## begin The data

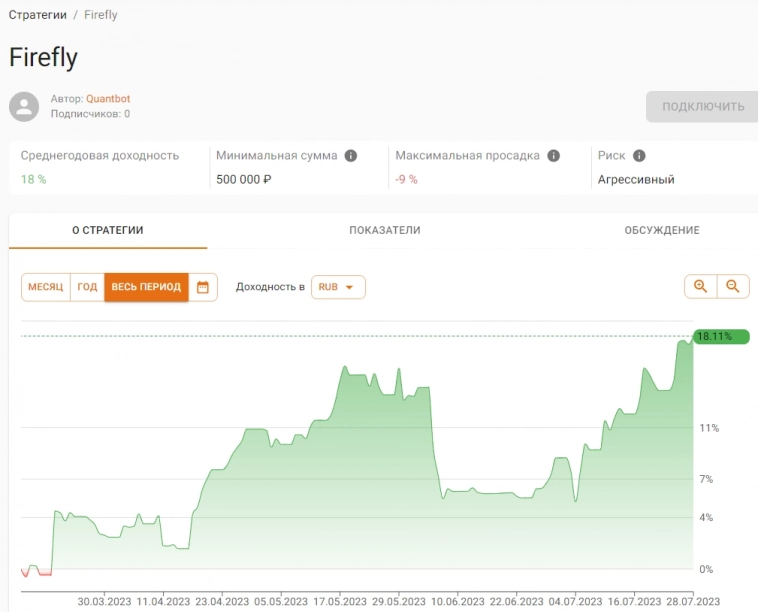Go to Стратегии breadcrumb link

point(38,15)
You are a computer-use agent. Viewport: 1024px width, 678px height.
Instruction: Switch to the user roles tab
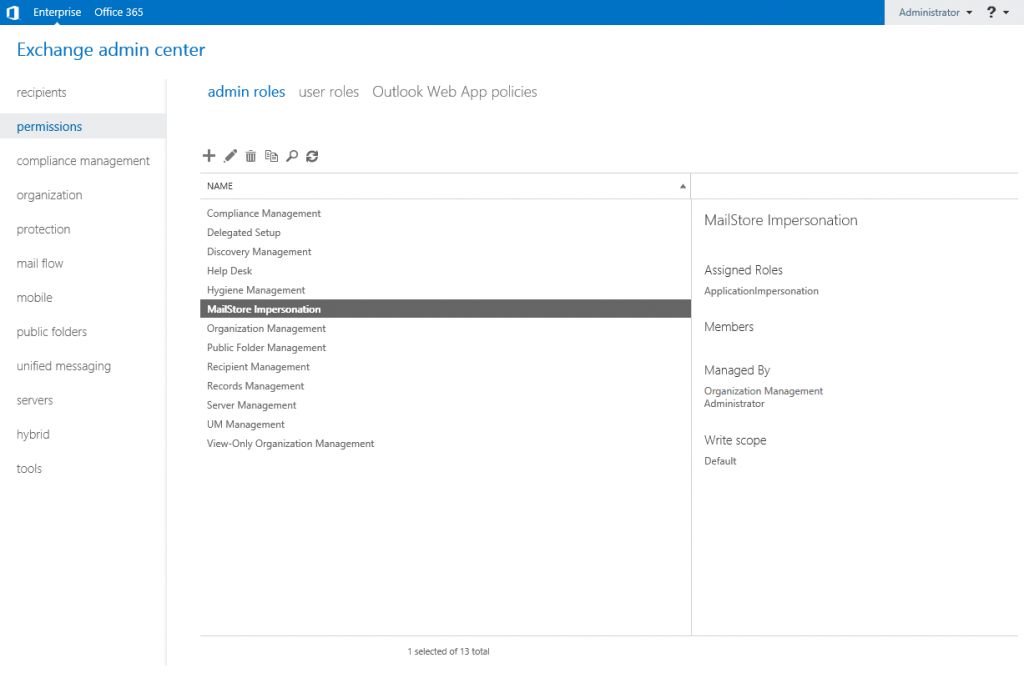328,91
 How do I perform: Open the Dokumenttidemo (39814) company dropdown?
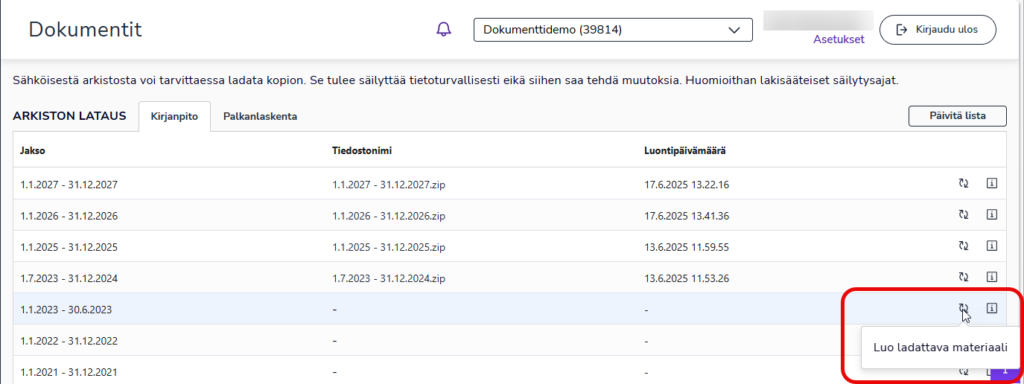613,30
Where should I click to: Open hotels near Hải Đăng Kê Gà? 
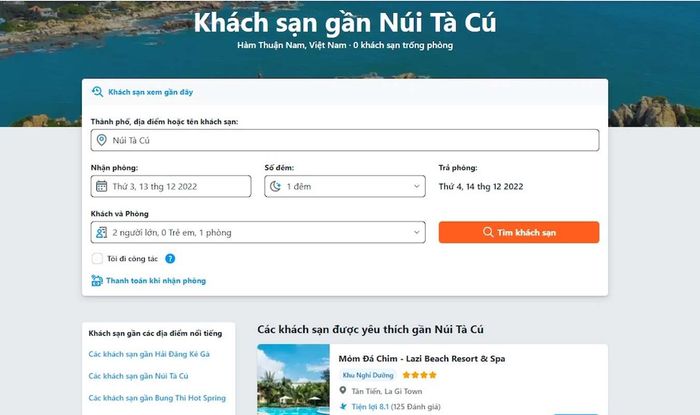tap(149, 354)
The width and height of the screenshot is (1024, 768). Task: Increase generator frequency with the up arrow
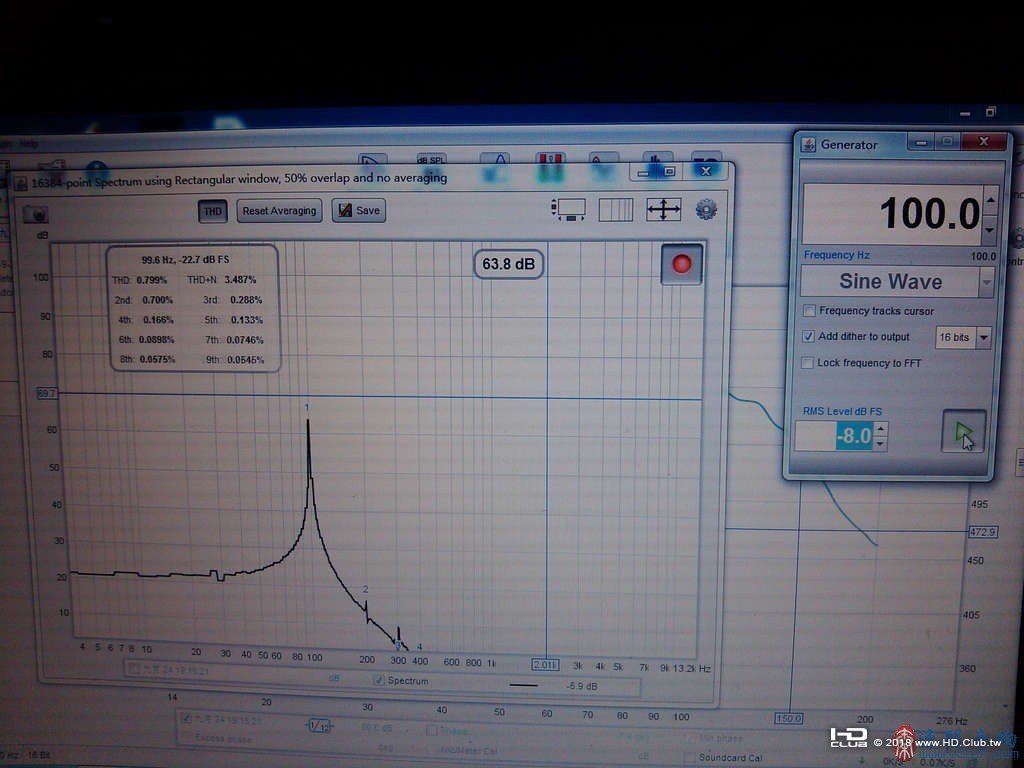(990, 200)

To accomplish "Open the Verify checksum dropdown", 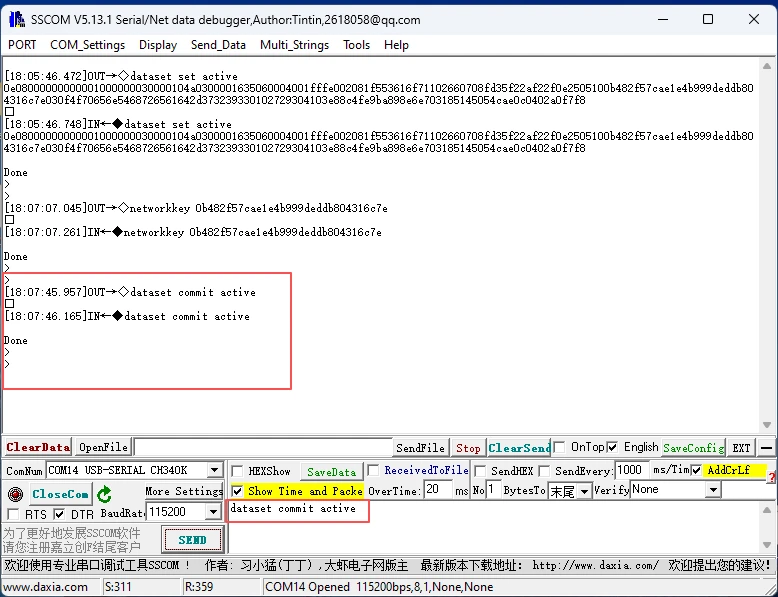I will [x=713, y=490].
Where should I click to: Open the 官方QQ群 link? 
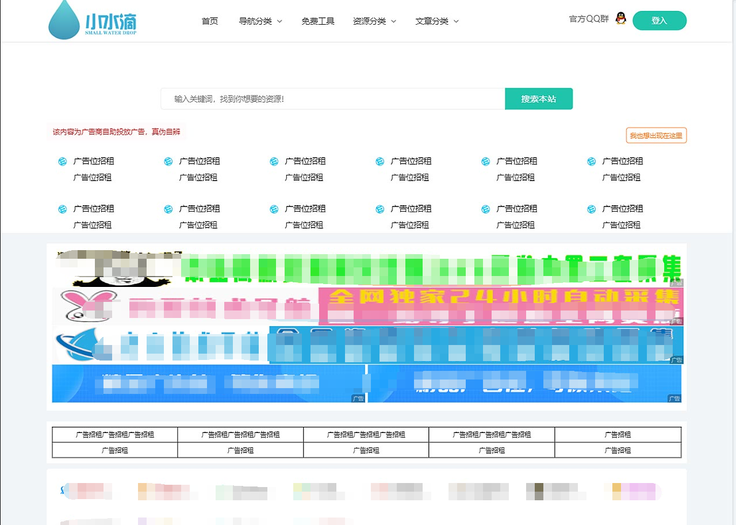click(588, 19)
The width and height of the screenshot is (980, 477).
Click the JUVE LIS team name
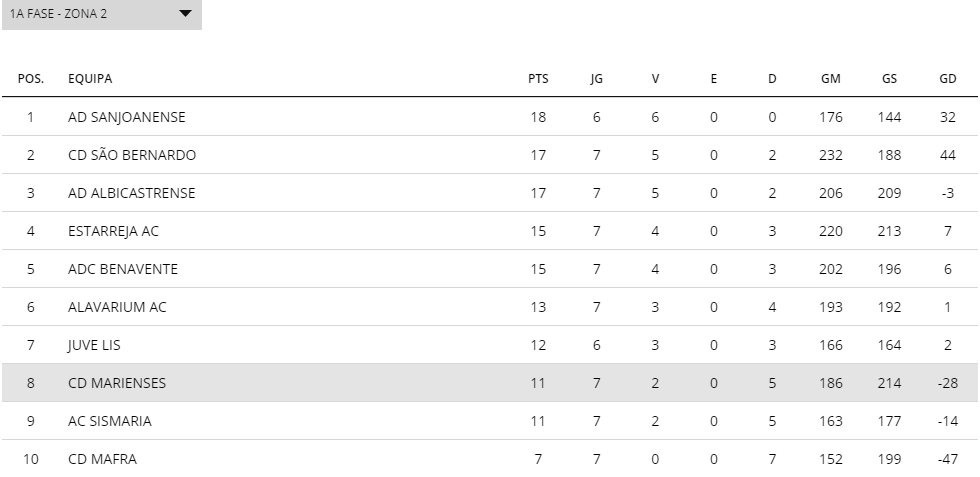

## end The data

◆ **The request**: Count the lines of the items above that contain the word "height", and give only the number.

◆ **Answer**: 3